--- TEKST ŹRÓDŁOWY ---
Dostawa

Rejony panowania gangów NPC, neutralne miasta i tereny.
Zablokowany
Awatar użytkownika
Trenaas
Posty: 55
Rejestracja: 2013-03-01, 12:19

Dostawa

Post autor: Trenaas »

Pył pustynnych pustkowi unosił się gwałtownie, wzburzony przez koła jeepa, prowadzonego przez Williama. Słońce niemiłosiernie świeciło mu w oczy, piasek drapał go w gardle, wywoływał ataki kaszlu i tylko skały, kilka kilometrów dalej, dawały jakąś obietnicę cienia na tej cholernej pustyni. Jechał na miejsca spotkania, aby odebrać towar od pasera mającego swoją dziuplę, gdzieś tutaj.
Miał nadzieję, że wszystko przebiegnie bez większych komplikacji.
Awatar użytkownika
Gruby
Posty: 2590
Rejestracja: 2014-09-23, 19:41
Tytuł: Bóg Losowań
Has thanked: 53 times
Been thanked: 63 times

Re: Dostawa

Post autor: Gruby »

Jechałeś spokojnie pustynią, gdy nagle usłyszałeś pipczenie. Dziwne, przeciągłe pipczenie. W sensie piszczenie. No sygnał dźwiękowy. Urządzenie, znajdowało się chyba w jednym ze schowków jeepa. Zdałeś sobie po chwili sprawę co to za maszynka. Automatyczny licznik Geigera z licznikiem orientacyjnej dawki przyjętych szkodliwych promieni, który miał tę wadę, że uruchamiał się dopiero w momencie, gdy wjechało się w napromieniowane pole. Spoczywał teraz w schowku, ale nawet bez otwierania go wiedziałeś, że albo się zepsuł, albo masz bardzo, bardzo przesrane.
Dobrze, że jakimś cudem w ogóle je miałeś. Overall jednak sytuacja nie wyglądała dobrze. Jesteś w polu promieniowania radioaktywnego (jest na pustyni nieco pól po wielkiej wojnie) i prawdopodobnie, wjeżdżasz w nie głębiej.
Awatar użytkownika
Trenaas
Posty: 55
Rejestracja: 2013-03-01, 12:19

Re: Dostawa

Post autor: Trenaas »

Wszytko było w marę cacy. Jechał sobie spokojnie, gdy nagle coś zaczęło przeraźliwie piszczeć.
---
ZADANIA DO WYKONANIA:
[1] Powtórz dosłownie fragment tekstu źródłowego, zaczynając od „Jechałeś spokojnie pustynią, gdy” i kontynuując aż do „w nie głębiej.”.
[2] Jaką wadę miał automatyczny licznik Geigera opisany w tekście źródłowym?
Odpowiedzi należy opierać wyłącznie na tekście źródłowym.
--- WYBRANE REKORDY ---
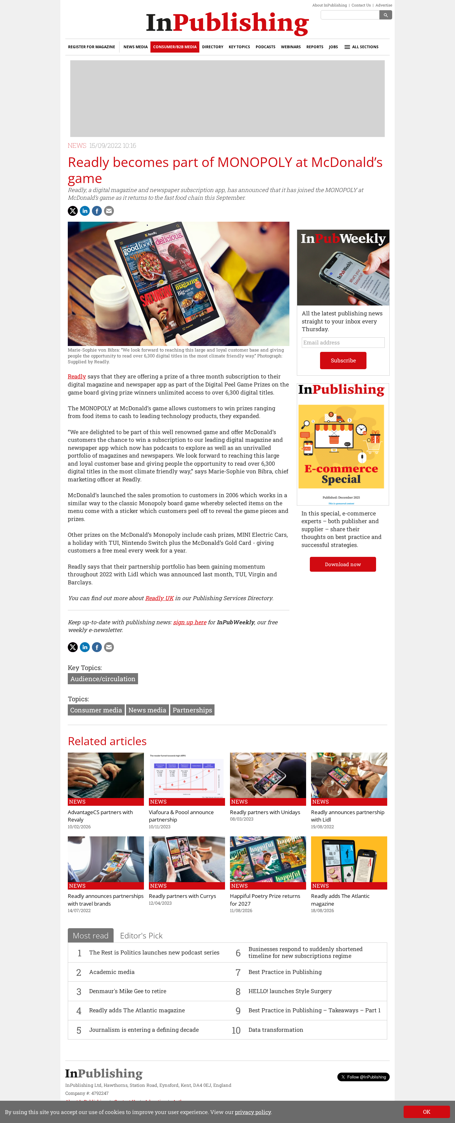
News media (147, 710)
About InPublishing (329, 4)
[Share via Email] (109, 211)
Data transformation (276, 1029)
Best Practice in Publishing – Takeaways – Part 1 (315, 1010)
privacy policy (253, 1112)
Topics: (78, 698)
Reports (314, 46)
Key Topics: (85, 667)
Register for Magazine (91, 46)
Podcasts (265, 46)
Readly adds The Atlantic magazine (137, 1010)
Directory (212, 46)
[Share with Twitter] (73, 211)
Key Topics (239, 46)
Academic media (112, 972)
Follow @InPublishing (366, 1077)
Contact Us (361, 4)
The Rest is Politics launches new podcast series (154, 952)
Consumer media (96, 710)
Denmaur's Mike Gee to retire (127, 991)
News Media (136, 46)
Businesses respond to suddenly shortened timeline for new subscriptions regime (306, 952)
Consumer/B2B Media (175, 46)
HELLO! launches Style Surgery (290, 991)
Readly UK (159, 598)
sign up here (189, 622)
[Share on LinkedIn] (85, 211)
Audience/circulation (103, 678)
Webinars (291, 46)
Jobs (333, 46)
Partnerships (192, 710)
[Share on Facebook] (97, 211)
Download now (343, 564)
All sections (365, 46)
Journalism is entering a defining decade (144, 1029)
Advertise (383, 4)
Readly (77, 376)
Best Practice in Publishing (285, 972)
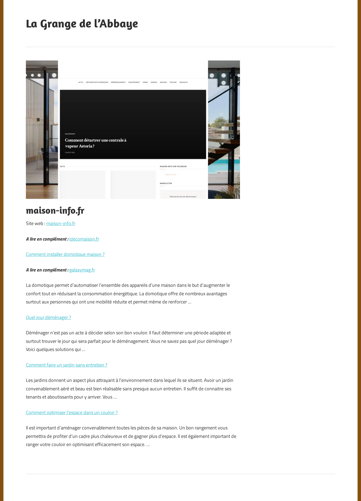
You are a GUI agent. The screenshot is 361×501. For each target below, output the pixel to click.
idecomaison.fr (84, 238)
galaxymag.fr (82, 269)
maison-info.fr (60, 223)
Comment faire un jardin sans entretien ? (66, 364)
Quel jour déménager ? (48, 317)
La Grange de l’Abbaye (82, 23)
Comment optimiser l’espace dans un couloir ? (72, 412)
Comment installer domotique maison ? (65, 254)
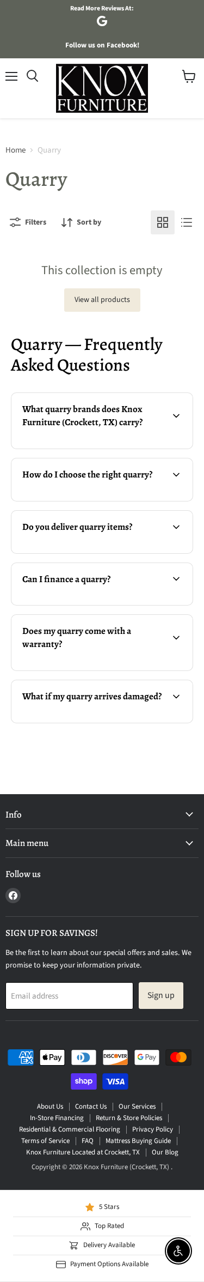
---
ROZWIĄZANIA ZADAŃ:
[1]
Jechałeś spokojnie pustynią, gdy nagle usłyszałeś pipczenie. Dziwne, przeciągłe pipczenie. W sensie piszczenie. No sygnał dźwiękowy. Urządzenie, znajdowało się chyba w jednym ze schowków jeepa. Zdałeś sobie po chwili sprawę co to za maszynka. Automatyczny licznik Geigera z licznikiem orientacyjnej dawki przyjętych szkodliwych promieni, który miał tę wadę, że uruchamiał się dopiero w momencie, gdy wjechało się w napromieniowane pole. Spoczywał teraz w schowku, ale nawet bez otwierania go wiedziałeś, że albo się zepsuł, albo masz bardzo, bardzo przesrane.
Dobrze, że jakimś cudem w ogóle je miałeś. Overall jednak sytuacja nie wyglądała dobrze. Jesteś w polu promieniowania radioaktywnego (jest na pustyni nieco pól po wielkiej wojnie) i prawdopodobnie, wjeżdżasz w nie głębiej.

[2] Uruchamiał się dopiero w momencie, gdy wjechało się w napromieniowane pole.